__Éléments__
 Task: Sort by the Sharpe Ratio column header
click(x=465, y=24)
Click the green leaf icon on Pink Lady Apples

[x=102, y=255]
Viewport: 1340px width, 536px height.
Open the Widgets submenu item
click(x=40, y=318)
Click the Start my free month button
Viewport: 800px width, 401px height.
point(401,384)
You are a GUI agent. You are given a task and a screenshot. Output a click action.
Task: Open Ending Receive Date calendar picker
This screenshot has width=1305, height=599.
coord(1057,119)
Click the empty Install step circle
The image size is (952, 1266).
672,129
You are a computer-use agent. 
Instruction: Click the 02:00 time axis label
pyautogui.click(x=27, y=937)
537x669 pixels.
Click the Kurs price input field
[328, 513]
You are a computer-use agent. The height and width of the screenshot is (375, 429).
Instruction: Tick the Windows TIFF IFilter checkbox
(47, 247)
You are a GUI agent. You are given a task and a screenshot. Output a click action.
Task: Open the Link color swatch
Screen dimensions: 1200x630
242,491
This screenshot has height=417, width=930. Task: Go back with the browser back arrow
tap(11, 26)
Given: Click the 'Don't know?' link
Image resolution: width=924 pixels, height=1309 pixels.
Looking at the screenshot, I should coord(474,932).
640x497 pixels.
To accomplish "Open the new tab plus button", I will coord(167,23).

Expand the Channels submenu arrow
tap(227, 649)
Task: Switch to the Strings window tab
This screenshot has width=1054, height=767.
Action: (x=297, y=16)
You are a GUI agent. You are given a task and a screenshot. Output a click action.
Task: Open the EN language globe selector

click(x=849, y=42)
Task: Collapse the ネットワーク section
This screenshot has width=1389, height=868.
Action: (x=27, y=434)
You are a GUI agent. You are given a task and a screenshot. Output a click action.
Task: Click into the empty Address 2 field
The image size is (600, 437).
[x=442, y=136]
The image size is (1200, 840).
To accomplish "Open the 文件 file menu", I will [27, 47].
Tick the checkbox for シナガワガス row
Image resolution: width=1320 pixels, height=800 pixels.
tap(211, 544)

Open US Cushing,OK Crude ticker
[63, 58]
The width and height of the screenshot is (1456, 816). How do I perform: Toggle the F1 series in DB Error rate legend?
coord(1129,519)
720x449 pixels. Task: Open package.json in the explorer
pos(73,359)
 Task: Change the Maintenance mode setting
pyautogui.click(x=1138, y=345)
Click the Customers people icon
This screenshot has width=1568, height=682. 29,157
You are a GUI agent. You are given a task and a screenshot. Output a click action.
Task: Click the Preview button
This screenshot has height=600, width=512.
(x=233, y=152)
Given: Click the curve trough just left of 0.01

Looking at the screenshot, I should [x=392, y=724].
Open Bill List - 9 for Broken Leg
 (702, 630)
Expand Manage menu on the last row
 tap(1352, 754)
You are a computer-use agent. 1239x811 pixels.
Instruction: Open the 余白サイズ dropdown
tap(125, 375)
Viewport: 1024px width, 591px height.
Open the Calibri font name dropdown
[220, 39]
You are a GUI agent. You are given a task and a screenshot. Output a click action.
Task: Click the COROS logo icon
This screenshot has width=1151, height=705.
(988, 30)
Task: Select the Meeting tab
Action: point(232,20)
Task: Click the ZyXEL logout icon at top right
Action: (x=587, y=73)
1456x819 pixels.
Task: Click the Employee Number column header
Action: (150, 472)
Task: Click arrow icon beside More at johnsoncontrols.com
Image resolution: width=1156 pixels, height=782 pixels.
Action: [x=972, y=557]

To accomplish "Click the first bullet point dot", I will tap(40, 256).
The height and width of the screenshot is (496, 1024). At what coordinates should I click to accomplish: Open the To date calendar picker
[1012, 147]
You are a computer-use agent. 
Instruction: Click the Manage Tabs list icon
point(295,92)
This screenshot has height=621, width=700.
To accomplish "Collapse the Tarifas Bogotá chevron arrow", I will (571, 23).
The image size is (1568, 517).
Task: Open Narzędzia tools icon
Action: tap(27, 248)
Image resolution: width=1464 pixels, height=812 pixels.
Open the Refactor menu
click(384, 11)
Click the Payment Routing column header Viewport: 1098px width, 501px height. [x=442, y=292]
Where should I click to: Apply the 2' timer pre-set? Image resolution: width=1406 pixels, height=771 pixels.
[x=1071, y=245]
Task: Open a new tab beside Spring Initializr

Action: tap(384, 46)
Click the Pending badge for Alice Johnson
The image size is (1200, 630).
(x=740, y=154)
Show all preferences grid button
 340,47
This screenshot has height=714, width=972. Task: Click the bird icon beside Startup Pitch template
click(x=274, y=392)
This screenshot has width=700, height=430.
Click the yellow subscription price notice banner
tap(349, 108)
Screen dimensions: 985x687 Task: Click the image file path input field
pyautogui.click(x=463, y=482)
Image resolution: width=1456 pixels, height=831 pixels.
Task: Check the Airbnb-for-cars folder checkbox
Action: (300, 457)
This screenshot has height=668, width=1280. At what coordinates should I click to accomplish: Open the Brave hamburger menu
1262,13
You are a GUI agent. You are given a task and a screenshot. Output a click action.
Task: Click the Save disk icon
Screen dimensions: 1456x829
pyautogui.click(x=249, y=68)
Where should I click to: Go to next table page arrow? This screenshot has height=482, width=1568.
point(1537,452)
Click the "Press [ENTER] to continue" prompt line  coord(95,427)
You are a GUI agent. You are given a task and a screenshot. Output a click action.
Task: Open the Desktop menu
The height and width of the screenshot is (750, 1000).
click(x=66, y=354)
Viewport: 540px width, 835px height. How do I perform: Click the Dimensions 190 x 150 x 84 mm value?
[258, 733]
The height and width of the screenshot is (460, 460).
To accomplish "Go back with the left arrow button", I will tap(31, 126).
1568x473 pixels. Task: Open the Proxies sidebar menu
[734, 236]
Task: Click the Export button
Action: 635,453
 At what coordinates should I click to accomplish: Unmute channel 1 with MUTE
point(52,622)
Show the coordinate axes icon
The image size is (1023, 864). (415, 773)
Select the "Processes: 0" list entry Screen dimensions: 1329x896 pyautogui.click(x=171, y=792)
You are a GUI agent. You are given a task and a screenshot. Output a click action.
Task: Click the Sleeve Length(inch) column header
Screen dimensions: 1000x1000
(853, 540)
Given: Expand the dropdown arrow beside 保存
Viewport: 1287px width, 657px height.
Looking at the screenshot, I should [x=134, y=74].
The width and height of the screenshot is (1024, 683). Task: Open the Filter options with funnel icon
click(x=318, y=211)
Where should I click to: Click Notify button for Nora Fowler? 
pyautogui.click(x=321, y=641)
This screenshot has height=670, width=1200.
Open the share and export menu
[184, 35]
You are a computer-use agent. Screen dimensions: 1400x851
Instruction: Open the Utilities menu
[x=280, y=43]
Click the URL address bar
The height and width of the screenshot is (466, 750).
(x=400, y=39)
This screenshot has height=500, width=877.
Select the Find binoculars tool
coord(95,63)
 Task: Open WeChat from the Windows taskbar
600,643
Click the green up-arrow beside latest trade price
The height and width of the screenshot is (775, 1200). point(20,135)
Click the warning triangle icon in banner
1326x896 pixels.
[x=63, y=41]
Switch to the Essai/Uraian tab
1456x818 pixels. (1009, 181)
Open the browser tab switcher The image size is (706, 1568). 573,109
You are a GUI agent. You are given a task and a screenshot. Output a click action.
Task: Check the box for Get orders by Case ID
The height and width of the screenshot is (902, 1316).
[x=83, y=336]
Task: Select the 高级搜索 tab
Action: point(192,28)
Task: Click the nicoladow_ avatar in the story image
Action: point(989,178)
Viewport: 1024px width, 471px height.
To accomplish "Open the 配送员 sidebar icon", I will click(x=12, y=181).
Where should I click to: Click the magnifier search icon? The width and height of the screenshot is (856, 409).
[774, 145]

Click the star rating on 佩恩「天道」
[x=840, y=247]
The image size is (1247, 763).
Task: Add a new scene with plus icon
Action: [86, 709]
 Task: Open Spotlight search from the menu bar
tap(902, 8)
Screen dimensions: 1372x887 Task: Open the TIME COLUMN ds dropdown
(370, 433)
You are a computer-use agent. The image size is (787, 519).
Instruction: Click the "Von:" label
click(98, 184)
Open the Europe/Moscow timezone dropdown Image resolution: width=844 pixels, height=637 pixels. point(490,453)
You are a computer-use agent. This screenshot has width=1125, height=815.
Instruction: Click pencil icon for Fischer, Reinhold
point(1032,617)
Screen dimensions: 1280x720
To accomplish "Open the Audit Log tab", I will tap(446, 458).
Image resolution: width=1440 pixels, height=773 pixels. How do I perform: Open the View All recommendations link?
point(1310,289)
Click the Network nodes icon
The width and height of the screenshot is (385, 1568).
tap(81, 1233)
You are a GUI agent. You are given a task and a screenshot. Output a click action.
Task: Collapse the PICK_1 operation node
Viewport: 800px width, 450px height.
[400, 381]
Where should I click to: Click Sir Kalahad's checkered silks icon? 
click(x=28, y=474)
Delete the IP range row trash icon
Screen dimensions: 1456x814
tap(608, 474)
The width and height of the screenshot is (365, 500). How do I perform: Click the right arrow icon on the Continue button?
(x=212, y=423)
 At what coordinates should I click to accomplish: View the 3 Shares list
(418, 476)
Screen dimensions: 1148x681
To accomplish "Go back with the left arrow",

__Consignes__
Comptez les lignes ci-dessus qui contiennent le mot « header », puis indiquez uniquement le nombre obtenu.

__Réponse rédigée__
4